Exercise directions:
Convert the lines starting at the one containing "This screenshot has height=609, width=572." and ending at the last line below into a JSON list of strings, one string per line, skipping blank lines. Leave the pictures out.

++++++++

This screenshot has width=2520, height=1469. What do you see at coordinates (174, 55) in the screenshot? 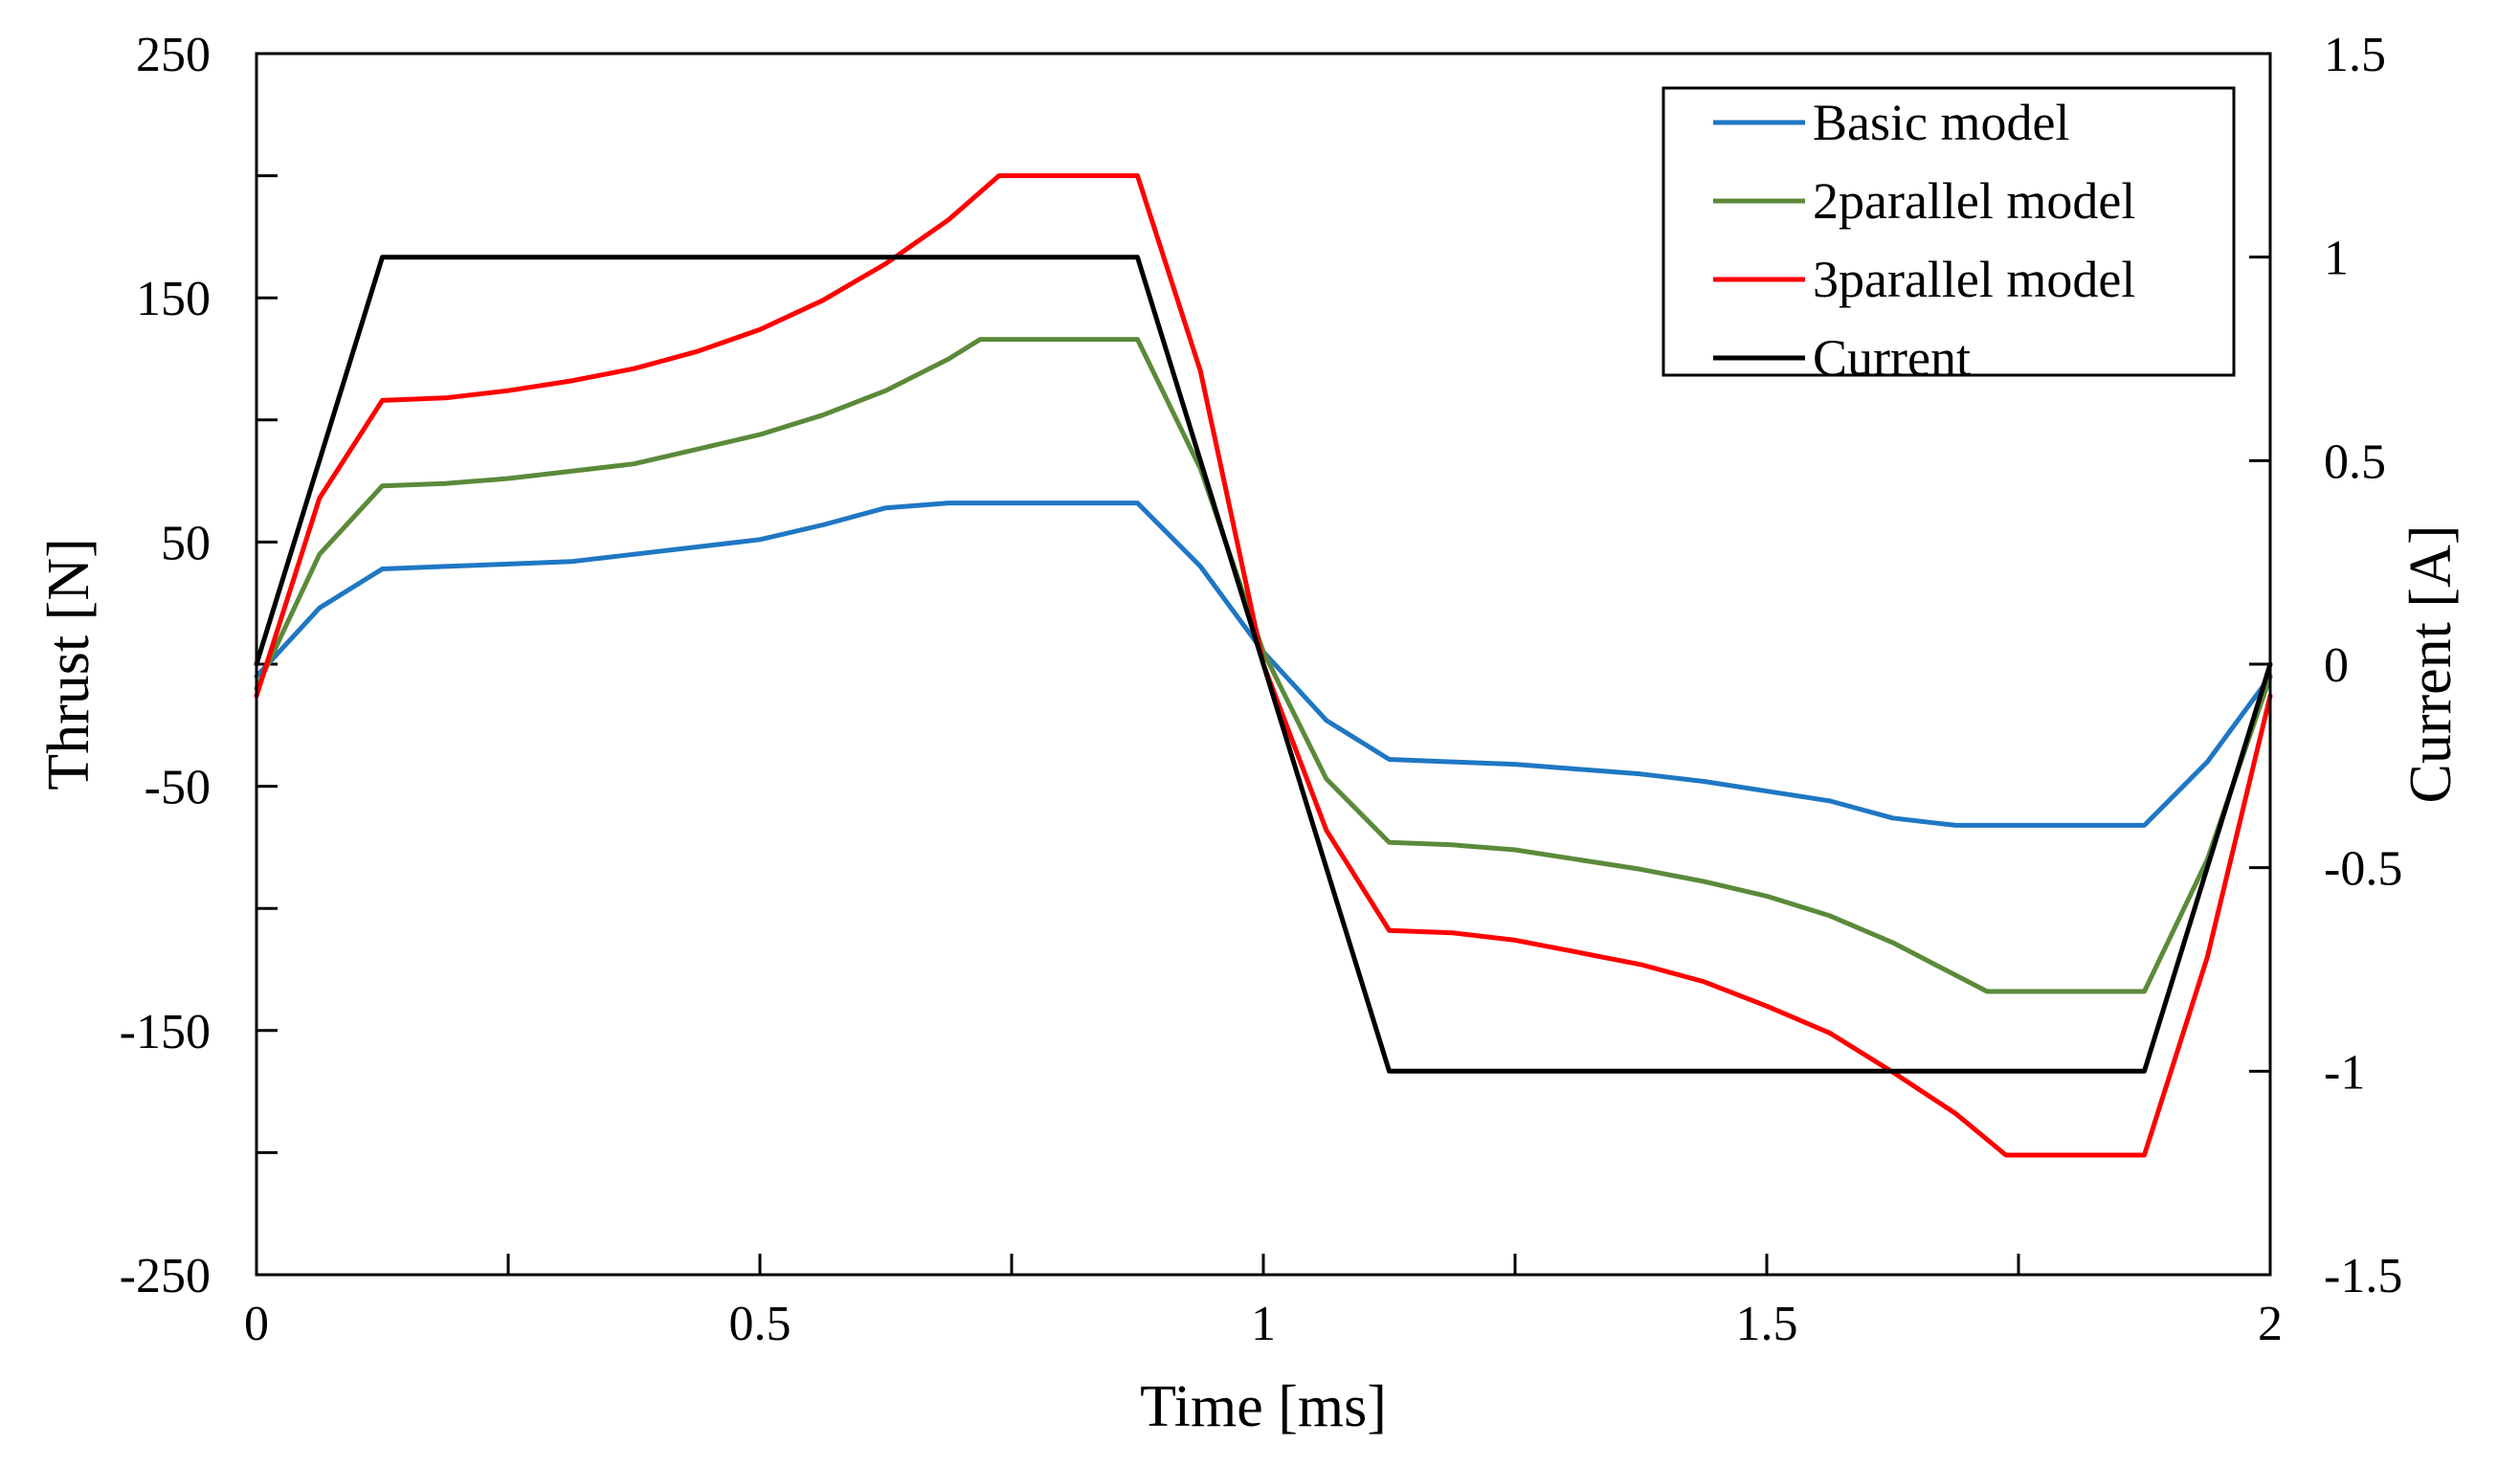
I see `y-left-tick-label: 250` at bounding box center [174, 55].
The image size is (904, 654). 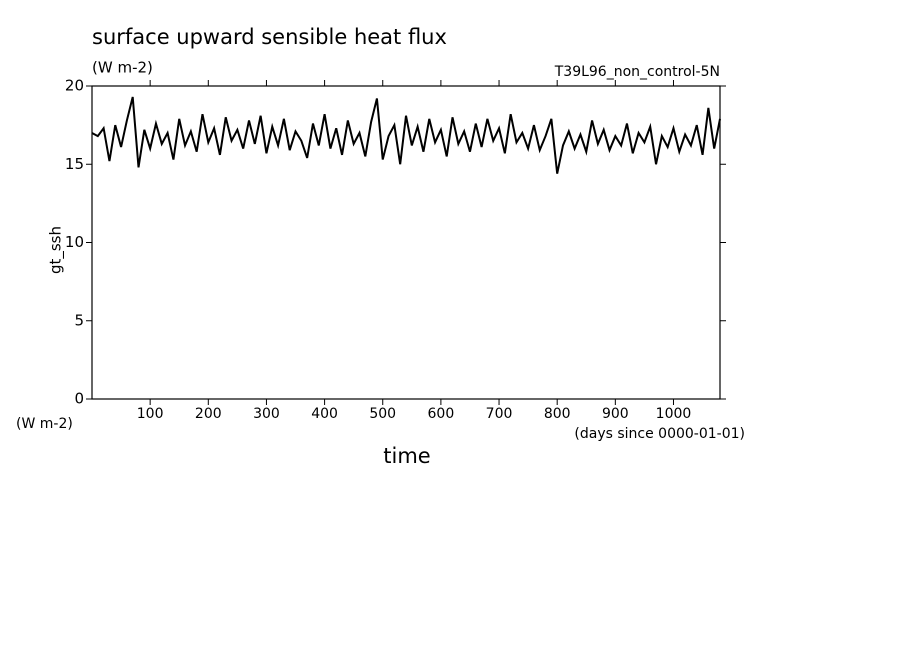 I want to click on y-axis-label: gt_ssh, so click(x=56, y=250).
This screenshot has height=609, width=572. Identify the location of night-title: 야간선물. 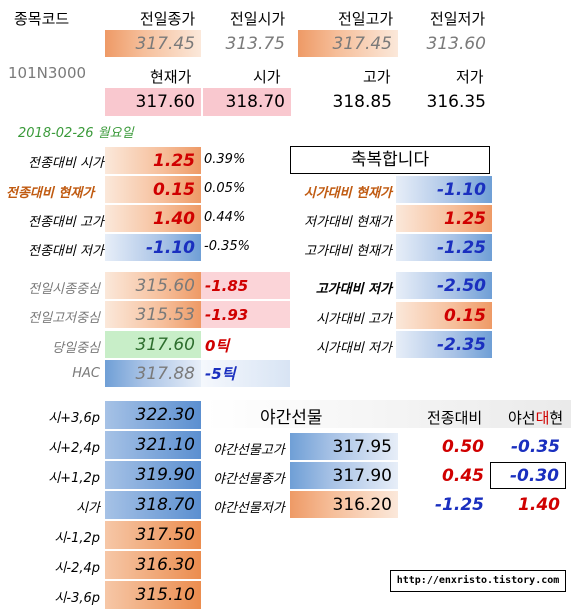
(292, 418).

++++++++

Reply:
[
  "This screenshot has height=609, width=572. Identify the location of night-title: 야간선물. ",
  "(292, 418)."
]